TASK GOAL:
Can you rewrite every line of the entries below as a numbered list, leaving out the blank lines?

(Rows on where targets appear)
+---+
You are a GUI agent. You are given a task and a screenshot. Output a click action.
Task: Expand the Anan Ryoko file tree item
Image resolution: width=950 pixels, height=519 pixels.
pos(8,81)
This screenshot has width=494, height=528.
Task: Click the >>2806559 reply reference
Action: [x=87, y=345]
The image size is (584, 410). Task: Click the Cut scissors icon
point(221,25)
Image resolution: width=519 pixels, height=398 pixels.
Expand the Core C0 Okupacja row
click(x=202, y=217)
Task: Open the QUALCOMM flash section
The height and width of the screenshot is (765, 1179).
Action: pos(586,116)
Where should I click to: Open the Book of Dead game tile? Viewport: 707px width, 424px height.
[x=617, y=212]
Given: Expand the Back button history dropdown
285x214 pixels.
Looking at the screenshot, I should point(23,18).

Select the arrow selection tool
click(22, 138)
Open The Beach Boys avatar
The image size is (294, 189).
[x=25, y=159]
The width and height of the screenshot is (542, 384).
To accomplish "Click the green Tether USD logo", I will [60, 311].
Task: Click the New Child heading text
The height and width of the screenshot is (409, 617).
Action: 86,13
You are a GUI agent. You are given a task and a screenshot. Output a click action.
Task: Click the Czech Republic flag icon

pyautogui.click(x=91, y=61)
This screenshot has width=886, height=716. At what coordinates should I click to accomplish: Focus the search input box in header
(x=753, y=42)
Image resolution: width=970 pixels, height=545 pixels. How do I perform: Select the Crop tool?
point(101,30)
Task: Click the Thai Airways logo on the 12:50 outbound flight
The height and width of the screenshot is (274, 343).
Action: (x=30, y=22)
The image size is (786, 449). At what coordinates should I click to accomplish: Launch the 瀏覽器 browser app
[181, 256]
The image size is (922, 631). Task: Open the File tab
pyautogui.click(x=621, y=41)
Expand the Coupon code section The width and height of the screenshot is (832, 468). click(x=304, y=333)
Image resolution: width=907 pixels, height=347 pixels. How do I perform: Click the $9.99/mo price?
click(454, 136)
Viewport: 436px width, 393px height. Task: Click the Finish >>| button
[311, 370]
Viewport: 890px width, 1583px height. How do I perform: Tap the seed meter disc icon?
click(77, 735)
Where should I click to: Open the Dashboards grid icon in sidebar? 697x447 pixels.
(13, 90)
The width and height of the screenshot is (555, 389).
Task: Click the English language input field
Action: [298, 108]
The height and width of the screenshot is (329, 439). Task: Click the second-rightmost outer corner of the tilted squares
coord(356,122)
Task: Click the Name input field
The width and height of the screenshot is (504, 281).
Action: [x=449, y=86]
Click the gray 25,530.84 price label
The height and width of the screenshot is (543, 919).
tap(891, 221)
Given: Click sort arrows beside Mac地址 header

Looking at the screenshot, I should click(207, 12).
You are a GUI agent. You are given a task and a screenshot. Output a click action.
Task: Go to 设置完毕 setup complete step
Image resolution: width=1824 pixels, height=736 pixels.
+---+
RESULT OF THIS EXERCISE:
1. You are a GUI agent. You are given a task and a screenshot. Output a click action.
2. Task: Expand the Anan Ryoko file tree item
3. Image resolution: width=950 pixels, height=519 pixels.
4. pos(8,81)
5. This screenshot has width=494, height=528.
6. Task: Click the >>2806559 reply reference
7. Action: [x=87, y=345]
8. The image size is (584, 410). Task: Click the Cut scissors icon
9. point(221,25)
10. Image resolution: width=519 pixels, height=398 pixels.
11. Expand the Core C0 Okupacja row
12. click(x=202, y=217)
13. Task: Open the QUALCOMM flash section
14. The height and width of the screenshot is (765, 1179).
15. Action: pos(586,116)
16. Where should I click to: Open the Book of Dead game tile? Viewport: 707px width, 424px height.
17. [x=617, y=212]
18. Given: Expand the Back button history dropdown
19. 285x214 pixels.
20. Looking at the screenshot, I should point(23,18).
21. Select the arrow selection tool
22. click(22, 138)
23. Open The Beach Boys avatar
24. The image size is (294, 189).
25. [x=25, y=159]
26. The width and height of the screenshot is (542, 384).
27. To accomplish "Click the green Tether USD logo", I will [60, 311].
28. Task: Click the New Child heading text
29. The height and width of the screenshot is (409, 617).
30. Action: 86,13
31. You are a GUI agent. You are given a task and a screenshot. Output a click action.
32. Task: Click the Czech Republic flag icon
33. pyautogui.click(x=91, y=61)
34. This screenshot has width=886, height=716. At what coordinates should I click to accomplish: Focus the search input box in header
35. (x=753, y=42)
36. Image resolution: width=970 pixels, height=545 pixels. How do I perform: Select the Crop tool?
37. point(101,30)
38. Task: Click the Thai Airways logo on the 12:50 outbound flight
39. The height and width of the screenshot is (274, 343).
40. Action: (x=30, y=22)
41. The image size is (786, 449). At what coordinates should I click to accomplish: Launch the 瀏覽器 browser app
42. [181, 256]
43. The image size is (922, 631). Task: Open the File tab
44. pyautogui.click(x=621, y=41)
45. Expand the Coupon code section The width and height of the screenshot is (832, 468). click(x=304, y=333)
46. Image resolution: width=907 pixels, height=347 pixels. How do I perform: Click the $9.99/mo price?
47. click(454, 136)
48. Viewport: 436px width, 393px height. Task: Click the Finish >>| button
49. [311, 370]
50. Viewport: 890px width, 1583px height. How do I perform: Tap the seed meter disc icon?
51. click(77, 735)
52. Where should I click to: Open the Dashboards grid icon in sidebar? 697x447 pixels.
53. (13, 90)
54. The width and height of the screenshot is (555, 389).
55. Task: Click the English language input field
56. Action: [298, 108]
57. The height and width of the screenshot is (329, 439). Task: Click the second-rightmost outer corner of the tilted squares
58. coord(356,122)
59. Task: Click the Name input field
60. The width and height of the screenshot is (504, 281).
61. Action: [x=449, y=86]
62. Click the gray 25,530.84 price label
63. The height and width of the screenshot is (543, 919).
64. tap(891, 221)
65. Given: Click sort arrows beside Mac地址 header
66. Looking at the screenshot, I should click(207, 12).
67. You are a GUI agent. You are given a task and a screenshot. Output a click action.
68. Task: Go to 设置完毕 setup complete step
69. Image resolution: width=1824 pixels, height=736 pixels.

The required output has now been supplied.